Il chiptuning delle moto è oggi una pratica molto diffusa: se il motore della moto, escluse le motociclette a due tempi, nella maggior parte dei casi è aspirato, ciò significa che è possibile apportare delle migliorie, seppur minime, ai valori di potenza e coppia.

Tra le migliorie chi possono apportare ci sono:

  • aumento della cilindrata, attraverso la modifica delle misure di alesaggio e corsa;
  • aumento del numero dei giri;
  • riduzione di attriti interni.

Una delle principali modifiche è quella che riguarda la sostituzione del terminale di scarico, per avere un aumento delle prestazioni.

In linea generale, la rimappatura della centralina viene effettuata contestualmente alla sostituzione completa dell’impianto di scarico e del filtro dell’aria.

Il chiptuning  è diffuso particolarmente tra i motociclisti che amano la pista, un luogo dove l’omologazione del mezzo non è sempre necessaria, al contrario delle prestazioni.

Alcuni costruttori vendono le proprie moto con un secondo impianto di scarico e una diversa mappatura della centralina motore, per l’uso esclusivo in pista.

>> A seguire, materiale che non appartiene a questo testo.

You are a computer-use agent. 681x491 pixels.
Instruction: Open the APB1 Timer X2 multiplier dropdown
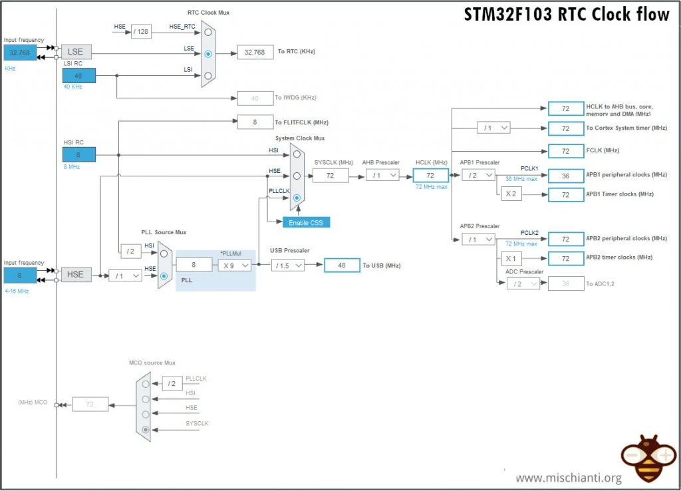[x=511, y=194]
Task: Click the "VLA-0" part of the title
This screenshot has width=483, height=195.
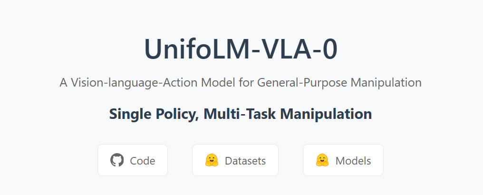Action: point(299,49)
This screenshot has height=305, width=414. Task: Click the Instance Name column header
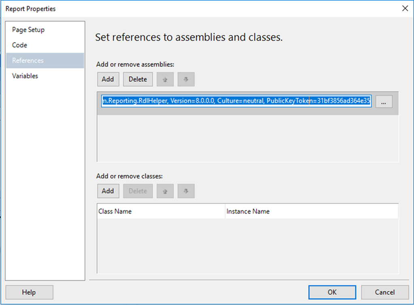point(311,211)
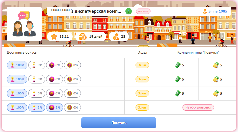Click first row green cash 5 icon
The width and height of the screenshot is (238, 132).
179,65
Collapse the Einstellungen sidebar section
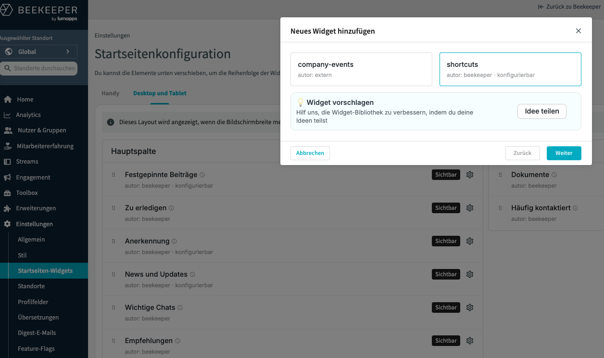Image resolution: width=604 pixels, height=358 pixels. (x=34, y=224)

In questo modo si possono ottenere incrementi di coppia e potenza nell’ordine del 5%, al massimo del 10%, senza pregiudicare l’affidabilità complessiva del mezzo.

La rimappatura delle moto, attraverso la modifica di alcuni parametri rende possibile una maggiore prontezza e fluidità di guida, tirando fuori la grinta dalla moto anche ai bassi regimi.

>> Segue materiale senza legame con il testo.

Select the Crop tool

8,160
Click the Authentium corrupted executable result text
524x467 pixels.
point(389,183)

Tra gli interventi che vengono fatti più di frequente ci sono la mappatura iniezione su tutti gli iniettori, l’anticipo accensione, l’inserimento di un limitatore di giri.  Vengono anche essere inserite varie disattivazioni: per esempio, quella della sonda lambda, dell’aria allo scarico, dell’immobilizer. Oppure l’attivazione del cambio elettronico e altre funzioni speciali.

Oggi le mappature più diffuse sono tre:

  • Sport, che amplifica la rotazione dell’acceleratore per una risposta del motore pronta ed aggressiva;
  • Normal,che risponde con accelerazioni meno violente;
  • Rain,che di solito riduce le prestazioni di un 20-25%, oltre a evitare improvvise derapate su fondi scivolosi.

Il business ormai dilaga con mappe di ogni tipo: di serie, programmabili, mappature optional e addirittura software indipendenti per modificare da soli i parametri. Tuttavia, se l’utilità delle mappe multiple sulle moto più potenti è innegabile, sulle entry level meno dotate sembra essere un accessorio imposto più che altro dalla moda.